NOTAS Históricas, uma reflexão.
A Gripe Espanhola foi a maior Pandemia da História, aconteceu de janeiro de 1918 a dezembro de 1920, tendo atingido sua maior virulência no inverno de 1918 no hemisfério norte. Infectou mais de 500 milhões de pessoas por todo o mundo, um quarto da população da época, matando um número estimado de 40 milhões de pessoas, mais gente que a Primeira Guerra Mundial que acabava de ser encerrada deixando 15 milhões de mortos.
A doença, que teve seus primeiros registos nos Estados Unidos ainda durante a Guerra, chegou ao Brasil através de membros da missão médico-militar da Marinha que voltaram da África-francesa, já doentes dentro do navio, e contaram 100 marinheiros mortos pela gripe. Na capital da época, o Rio de Janeiro, em 2 meses, levou 12.000 pessoas a óbito, e, ao todo, mais de 300.000 mortos foram contabilizados pelo País.
Imagem da Gazeta de Notícias: “O Rio é um vasto hospital.”

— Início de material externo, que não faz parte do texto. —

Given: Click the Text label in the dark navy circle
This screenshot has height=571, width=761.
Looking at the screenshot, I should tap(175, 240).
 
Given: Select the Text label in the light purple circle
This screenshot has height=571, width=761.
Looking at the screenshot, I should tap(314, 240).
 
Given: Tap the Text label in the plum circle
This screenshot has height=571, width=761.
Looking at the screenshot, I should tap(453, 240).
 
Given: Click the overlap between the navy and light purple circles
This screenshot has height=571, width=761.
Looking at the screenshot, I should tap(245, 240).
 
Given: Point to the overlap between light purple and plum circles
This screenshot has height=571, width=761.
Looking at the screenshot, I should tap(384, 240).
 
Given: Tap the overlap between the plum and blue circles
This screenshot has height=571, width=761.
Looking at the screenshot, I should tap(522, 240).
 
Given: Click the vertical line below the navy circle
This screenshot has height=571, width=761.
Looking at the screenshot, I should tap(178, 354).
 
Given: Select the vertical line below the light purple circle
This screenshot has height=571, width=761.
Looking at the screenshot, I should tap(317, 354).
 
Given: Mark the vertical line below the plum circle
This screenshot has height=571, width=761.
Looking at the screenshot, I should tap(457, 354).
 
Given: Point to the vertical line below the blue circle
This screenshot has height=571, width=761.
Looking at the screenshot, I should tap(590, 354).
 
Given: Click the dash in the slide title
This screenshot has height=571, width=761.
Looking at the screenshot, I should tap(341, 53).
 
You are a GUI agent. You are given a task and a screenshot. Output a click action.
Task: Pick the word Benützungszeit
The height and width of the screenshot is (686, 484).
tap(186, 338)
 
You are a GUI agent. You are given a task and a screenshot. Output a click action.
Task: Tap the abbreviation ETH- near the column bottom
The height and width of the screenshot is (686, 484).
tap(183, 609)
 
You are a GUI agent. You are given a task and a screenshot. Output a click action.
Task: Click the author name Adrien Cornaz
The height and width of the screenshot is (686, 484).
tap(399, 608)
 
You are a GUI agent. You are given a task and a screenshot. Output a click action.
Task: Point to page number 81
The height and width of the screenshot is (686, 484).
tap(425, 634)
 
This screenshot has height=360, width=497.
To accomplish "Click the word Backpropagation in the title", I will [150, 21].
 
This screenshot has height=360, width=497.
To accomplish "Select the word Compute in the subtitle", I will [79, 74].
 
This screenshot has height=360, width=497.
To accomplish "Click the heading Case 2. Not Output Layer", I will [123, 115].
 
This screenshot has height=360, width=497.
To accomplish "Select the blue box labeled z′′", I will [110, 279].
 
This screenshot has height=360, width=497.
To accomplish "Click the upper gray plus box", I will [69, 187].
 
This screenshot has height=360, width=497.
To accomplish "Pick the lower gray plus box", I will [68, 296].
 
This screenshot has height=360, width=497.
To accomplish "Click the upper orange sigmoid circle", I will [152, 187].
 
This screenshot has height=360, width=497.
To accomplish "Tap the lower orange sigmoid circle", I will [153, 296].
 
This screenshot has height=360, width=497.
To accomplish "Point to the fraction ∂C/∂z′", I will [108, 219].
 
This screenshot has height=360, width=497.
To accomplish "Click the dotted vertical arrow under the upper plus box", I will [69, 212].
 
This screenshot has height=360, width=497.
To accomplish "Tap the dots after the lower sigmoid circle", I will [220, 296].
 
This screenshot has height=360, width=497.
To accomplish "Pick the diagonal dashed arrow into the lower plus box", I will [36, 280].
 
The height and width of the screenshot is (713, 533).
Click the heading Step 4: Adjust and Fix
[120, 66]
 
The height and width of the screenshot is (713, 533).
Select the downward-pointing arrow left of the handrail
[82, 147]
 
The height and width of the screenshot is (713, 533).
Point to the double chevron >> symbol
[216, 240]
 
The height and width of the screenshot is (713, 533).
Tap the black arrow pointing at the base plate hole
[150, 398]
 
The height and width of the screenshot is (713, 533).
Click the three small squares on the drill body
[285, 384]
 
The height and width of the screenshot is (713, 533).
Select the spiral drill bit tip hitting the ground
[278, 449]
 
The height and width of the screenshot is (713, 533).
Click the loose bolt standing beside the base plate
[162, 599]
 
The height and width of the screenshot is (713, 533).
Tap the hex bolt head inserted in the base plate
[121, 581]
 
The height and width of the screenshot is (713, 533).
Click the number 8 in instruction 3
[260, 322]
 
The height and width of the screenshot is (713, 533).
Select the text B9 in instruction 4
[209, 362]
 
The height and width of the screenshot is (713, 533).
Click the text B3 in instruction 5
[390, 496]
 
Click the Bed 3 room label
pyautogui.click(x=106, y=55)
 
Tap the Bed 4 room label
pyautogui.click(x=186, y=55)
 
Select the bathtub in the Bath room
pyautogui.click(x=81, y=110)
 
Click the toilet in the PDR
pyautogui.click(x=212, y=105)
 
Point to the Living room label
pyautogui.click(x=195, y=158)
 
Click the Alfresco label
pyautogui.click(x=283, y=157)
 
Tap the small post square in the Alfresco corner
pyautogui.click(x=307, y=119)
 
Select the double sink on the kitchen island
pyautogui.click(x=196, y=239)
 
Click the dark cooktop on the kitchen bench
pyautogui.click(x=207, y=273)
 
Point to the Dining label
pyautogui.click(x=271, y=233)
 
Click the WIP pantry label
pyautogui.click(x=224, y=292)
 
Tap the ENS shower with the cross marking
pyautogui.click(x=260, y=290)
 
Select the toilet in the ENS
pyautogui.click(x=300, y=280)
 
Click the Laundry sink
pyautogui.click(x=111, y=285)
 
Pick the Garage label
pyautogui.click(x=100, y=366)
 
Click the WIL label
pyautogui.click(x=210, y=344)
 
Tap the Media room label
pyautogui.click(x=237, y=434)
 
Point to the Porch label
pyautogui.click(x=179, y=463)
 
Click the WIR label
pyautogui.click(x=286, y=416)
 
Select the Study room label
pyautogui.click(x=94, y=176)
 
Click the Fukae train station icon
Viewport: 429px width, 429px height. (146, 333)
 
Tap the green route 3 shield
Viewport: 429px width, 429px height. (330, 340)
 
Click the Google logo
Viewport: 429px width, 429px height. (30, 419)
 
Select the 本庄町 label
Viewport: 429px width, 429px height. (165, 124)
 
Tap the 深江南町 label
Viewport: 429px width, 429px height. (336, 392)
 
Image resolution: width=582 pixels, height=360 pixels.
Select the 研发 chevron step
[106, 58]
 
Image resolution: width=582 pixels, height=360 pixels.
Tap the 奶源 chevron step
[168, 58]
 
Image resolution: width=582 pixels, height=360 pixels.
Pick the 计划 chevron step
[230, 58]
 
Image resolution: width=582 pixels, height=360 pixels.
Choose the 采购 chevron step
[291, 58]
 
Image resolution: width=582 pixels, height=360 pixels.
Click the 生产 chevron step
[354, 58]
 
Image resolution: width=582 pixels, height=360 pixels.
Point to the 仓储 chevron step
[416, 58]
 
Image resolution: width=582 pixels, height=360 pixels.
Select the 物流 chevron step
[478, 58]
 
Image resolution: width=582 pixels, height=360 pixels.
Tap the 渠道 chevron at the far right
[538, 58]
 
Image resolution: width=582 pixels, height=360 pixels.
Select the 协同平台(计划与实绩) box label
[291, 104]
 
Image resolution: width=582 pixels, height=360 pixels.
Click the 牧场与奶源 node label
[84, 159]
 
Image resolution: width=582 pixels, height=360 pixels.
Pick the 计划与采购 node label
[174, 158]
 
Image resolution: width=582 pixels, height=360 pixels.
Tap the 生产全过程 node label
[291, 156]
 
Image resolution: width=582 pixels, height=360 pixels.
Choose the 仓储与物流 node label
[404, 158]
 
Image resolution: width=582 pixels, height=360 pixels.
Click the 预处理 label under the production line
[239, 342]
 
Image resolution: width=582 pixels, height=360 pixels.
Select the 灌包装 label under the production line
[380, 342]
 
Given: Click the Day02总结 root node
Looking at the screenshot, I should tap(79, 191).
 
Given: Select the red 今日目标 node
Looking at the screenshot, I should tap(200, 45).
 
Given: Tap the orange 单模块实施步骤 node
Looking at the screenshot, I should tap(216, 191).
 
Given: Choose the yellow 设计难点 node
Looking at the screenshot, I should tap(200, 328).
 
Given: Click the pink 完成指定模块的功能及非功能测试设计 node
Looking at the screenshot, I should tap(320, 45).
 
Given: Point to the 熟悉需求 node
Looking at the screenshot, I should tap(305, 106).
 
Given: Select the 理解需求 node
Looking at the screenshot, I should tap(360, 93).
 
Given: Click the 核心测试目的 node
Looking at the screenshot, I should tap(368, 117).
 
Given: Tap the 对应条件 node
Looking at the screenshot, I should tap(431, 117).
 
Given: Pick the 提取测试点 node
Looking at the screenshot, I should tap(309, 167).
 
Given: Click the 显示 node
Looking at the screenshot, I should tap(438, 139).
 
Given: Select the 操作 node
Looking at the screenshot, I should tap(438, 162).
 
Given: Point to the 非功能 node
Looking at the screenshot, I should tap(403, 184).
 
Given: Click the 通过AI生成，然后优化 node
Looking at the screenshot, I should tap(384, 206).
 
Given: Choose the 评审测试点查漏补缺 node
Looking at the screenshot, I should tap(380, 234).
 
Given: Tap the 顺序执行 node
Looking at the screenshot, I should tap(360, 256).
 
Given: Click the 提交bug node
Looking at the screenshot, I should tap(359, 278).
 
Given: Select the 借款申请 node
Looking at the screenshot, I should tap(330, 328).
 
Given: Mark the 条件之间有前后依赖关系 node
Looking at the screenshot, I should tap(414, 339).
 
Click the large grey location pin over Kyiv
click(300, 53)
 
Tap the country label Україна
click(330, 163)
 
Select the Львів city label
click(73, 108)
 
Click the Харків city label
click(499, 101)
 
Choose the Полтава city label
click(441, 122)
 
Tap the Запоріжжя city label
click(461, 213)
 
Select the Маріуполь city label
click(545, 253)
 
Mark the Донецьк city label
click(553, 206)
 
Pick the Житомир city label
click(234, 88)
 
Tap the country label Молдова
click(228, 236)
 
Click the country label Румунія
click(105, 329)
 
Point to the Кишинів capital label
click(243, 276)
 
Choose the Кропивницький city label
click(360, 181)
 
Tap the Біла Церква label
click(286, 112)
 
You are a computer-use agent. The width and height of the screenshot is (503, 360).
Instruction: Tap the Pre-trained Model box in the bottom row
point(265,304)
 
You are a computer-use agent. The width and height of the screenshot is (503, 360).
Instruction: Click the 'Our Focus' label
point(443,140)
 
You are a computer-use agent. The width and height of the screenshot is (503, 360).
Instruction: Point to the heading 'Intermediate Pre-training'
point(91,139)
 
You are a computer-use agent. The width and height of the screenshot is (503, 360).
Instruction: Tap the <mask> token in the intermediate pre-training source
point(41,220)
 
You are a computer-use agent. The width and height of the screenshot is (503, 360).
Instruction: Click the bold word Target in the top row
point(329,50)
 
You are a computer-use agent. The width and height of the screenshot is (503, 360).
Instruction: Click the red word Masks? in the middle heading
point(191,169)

A gripe espalhou os delírios, o pânico, o suicídio, a morte, atingiu o presidente da República – Rodrigues Alves – que foi vitimado pela doença. Fez as escolas aprovarem todos os alunos e causou a criação da caipirinha como remédio. Porto Alegre, no Rio Grande do Sul, precisou construir um cemitério para enterrar seus 1.316 mortos. Os estados do Nordeste foram infectados pelas das pessoas que estavam nos navios que paravam pela sua costa.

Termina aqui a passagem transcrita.